- **Stored data**:

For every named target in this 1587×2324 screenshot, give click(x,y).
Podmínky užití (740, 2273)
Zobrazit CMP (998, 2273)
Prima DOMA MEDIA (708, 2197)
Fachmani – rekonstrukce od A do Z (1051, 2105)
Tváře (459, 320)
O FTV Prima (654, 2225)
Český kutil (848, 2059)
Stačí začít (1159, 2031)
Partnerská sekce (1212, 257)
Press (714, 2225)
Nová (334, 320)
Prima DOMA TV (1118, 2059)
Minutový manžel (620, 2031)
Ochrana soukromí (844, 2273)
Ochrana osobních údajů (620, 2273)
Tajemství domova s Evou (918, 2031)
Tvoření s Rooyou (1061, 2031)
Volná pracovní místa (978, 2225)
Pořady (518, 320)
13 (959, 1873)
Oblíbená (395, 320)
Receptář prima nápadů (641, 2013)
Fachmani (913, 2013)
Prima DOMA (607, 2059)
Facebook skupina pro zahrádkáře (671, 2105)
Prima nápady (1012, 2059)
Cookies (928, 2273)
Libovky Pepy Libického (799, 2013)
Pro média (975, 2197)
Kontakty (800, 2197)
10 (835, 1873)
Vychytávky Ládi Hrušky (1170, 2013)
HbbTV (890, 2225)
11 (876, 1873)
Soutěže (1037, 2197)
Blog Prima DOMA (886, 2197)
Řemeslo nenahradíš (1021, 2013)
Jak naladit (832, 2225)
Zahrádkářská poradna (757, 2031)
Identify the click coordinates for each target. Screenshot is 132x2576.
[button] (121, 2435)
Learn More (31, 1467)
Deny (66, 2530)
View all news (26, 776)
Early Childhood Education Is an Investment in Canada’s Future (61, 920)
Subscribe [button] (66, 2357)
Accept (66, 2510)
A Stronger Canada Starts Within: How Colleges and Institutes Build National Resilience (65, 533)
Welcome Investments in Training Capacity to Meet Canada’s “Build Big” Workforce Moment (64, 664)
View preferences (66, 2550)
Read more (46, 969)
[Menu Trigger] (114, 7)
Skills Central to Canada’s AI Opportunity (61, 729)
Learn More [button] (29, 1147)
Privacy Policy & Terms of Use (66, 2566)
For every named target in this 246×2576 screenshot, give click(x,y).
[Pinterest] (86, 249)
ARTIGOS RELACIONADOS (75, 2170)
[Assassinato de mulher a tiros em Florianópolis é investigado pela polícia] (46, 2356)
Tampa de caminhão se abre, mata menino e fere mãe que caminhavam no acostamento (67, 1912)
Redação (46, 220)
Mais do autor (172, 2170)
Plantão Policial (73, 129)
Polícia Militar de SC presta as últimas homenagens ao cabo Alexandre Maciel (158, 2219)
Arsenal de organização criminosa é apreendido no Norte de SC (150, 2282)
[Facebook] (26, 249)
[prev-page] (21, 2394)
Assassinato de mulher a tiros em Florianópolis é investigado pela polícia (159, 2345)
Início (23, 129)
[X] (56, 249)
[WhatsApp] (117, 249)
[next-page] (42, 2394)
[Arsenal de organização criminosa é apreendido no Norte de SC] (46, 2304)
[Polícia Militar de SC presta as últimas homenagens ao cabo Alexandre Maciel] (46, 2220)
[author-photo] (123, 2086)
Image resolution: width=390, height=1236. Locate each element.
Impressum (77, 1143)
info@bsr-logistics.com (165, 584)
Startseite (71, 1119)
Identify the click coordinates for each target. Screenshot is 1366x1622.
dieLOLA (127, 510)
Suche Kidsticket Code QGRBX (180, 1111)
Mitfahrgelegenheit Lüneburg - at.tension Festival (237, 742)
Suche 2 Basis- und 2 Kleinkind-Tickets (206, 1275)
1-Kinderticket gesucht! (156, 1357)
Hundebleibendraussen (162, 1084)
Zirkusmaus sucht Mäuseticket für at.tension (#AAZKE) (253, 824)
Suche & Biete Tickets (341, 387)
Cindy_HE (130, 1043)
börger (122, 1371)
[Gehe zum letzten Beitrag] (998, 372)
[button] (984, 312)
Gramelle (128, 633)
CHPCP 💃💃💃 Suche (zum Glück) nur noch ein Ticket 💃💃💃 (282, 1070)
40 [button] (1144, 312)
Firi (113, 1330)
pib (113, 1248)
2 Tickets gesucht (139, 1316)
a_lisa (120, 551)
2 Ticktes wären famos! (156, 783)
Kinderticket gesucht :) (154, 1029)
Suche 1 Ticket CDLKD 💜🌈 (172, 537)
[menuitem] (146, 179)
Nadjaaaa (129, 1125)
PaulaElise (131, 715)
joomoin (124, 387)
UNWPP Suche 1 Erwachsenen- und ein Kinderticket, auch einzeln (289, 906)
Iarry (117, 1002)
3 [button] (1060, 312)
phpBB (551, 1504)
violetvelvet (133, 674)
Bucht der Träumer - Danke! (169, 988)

- **Aim of the task**: Everything in the listing above should be repeated exactly.

- **Answer box**:
For every named target in this 1587×2324 screenshot, give click(x,y).
Podmínky užití (740, 2273)
Zobrazit CMP (998, 2273)
Prima DOMA MEDIA (708, 2197)
Fachmani – rekonstrukce od A do Z (1051, 2105)
Tváře (459, 320)
O FTV Prima (654, 2225)
Český kutil (848, 2059)
Stačí začít (1159, 2031)
Partnerská sekce (1212, 257)
Press (714, 2225)
Nová (334, 320)
Prima DOMA TV (1118, 2059)
Minutový manžel (620, 2031)
Ochrana soukromí (844, 2273)
Ochrana osobních údajů (620, 2273)
Tajemství domova s Evou (918, 2031)
Tvoření s Rooyou (1061, 2031)
Volná pracovní místa (978, 2225)
Pořady (518, 320)
13 (959, 1873)
Oblíbená (395, 320)
Receptář prima nápadů (641, 2013)
Fachmani (913, 2013)
Prima DOMA (607, 2059)
Facebook skupina pro zahrádkáře (671, 2105)
Prima nápady (1012, 2059)
Cookies (928, 2273)
Libovky Pepy Libického (799, 2013)
Pro média (975, 2197)
Kontakty (800, 2197)
10 (835, 1873)
Vychytávky Ládi Hrušky (1170, 2013)
HbbTV (890, 2225)
11 (876, 1873)
Soutěže (1037, 2197)
Blog Prima DOMA (886, 2197)
Řemeslo nenahradíš (1021, 2013)
Jak naladit (832, 2225)
Zahrádkářská poradna (757, 2031)
Identify the click coordinates for each target. Screenshot is 132x2576.
[button] (121, 2435)
Learn More (31, 1467)
Deny (66, 2530)
View all news (26, 776)
Early Childhood Education Is an Investment in Canada’s Future (61, 920)
Subscribe [button] (66, 2357)
Accept (66, 2510)
A Stronger Canada Starts Within: How Colleges and Institutes Build National Resilience (65, 533)
Welcome Investments in Training Capacity to Meet Canada’s “Build Big” Workforce Moment (64, 664)
View preferences (66, 2550)
Read more (46, 969)
[Menu Trigger] (114, 7)
Skills Central to Canada’s AI Opportunity (61, 729)
Learn More [button] (29, 1147)
Privacy Policy & Terms of Use (66, 2566)
For every named target in this 246×2576 screenshot, give click(x,y).
[Pinterest] (86, 249)
ARTIGOS RELACIONADOS (75, 2170)
[Assassinato de mulher a tiros em Florianópolis é investigado pela polícia] (46, 2356)
Tampa de caminhão se abre, mata menino e fere mãe que caminhavam no acostamento (67, 1912)
Redação (46, 220)
Mais do autor (172, 2170)
Plantão Policial (73, 129)
Polícia Militar de SC presta as últimas homenagens ao cabo Alexandre Maciel (158, 2219)
Arsenal de organização criminosa é apreendido no Norte de SC (150, 2282)
[Facebook] (26, 249)
[prev-page] (21, 2394)
Assassinato de mulher a tiros em Florianópolis é investigado pela polícia (159, 2345)
Início (23, 129)
[X] (56, 249)
[WhatsApp] (117, 249)
[next-page] (42, 2394)
[Arsenal de organização criminosa é apreendido no Norte de SC] (46, 2304)
[Polícia Militar de SC presta as últimas homenagens ao cabo Alexandre Maciel] (46, 2220)
[author-photo] (123, 2086)
Image resolution: width=390, height=1236. Locate each element.
Impressum (77, 1143)
info@bsr-logistics.com (165, 584)
Startseite (71, 1119)
Identify the click coordinates for each target. Screenshot is 1366x1622.
dieLOLA (127, 510)
Suche Kidsticket Code QGRBX (180, 1111)
Mitfahrgelegenheit Lüneburg - at.tension Festival (237, 742)
Suche 2 Basis- und 2 Kleinkind-Tickets (206, 1275)
1-Kinderticket gesucht! (156, 1357)
Hundebleibendraussen (162, 1084)
Zirkusmaus sucht Mäuseticket für at.tension (#AAZKE) (253, 824)
Suche & Biete Tickets (341, 387)
Cindy_HE (130, 1043)
börger (122, 1371)
[Gehe zum letzten Beitrag] (998, 372)
[button] (984, 312)
Gramelle (128, 633)
CHPCP 💃💃💃 Suche (zum Glück) nur noch ein Ticket 💃💃💃 (282, 1070)
40 [button] (1144, 312)
Firi (113, 1330)
pib (113, 1248)
2 Tickets gesucht (139, 1316)
a_lisa (120, 551)
2 Ticktes wären famos! (156, 783)
Kinderticket gesucht :) (154, 1029)
Suche 1 Ticket CDLKD 💜🌈 (172, 537)
[menuitem] (146, 179)
Nadjaaaa (129, 1125)
PaulaElise (131, 715)
joomoin (124, 387)
UNWPP Suche 1 Erwachsenen- und ein Kinderticket, auch einzeln (289, 906)
Iarry (117, 1002)
3 [button] (1060, 312)
phpBB (551, 1504)
violetvelvet (133, 674)
Bucht der Träumer - Danke! (169, 988)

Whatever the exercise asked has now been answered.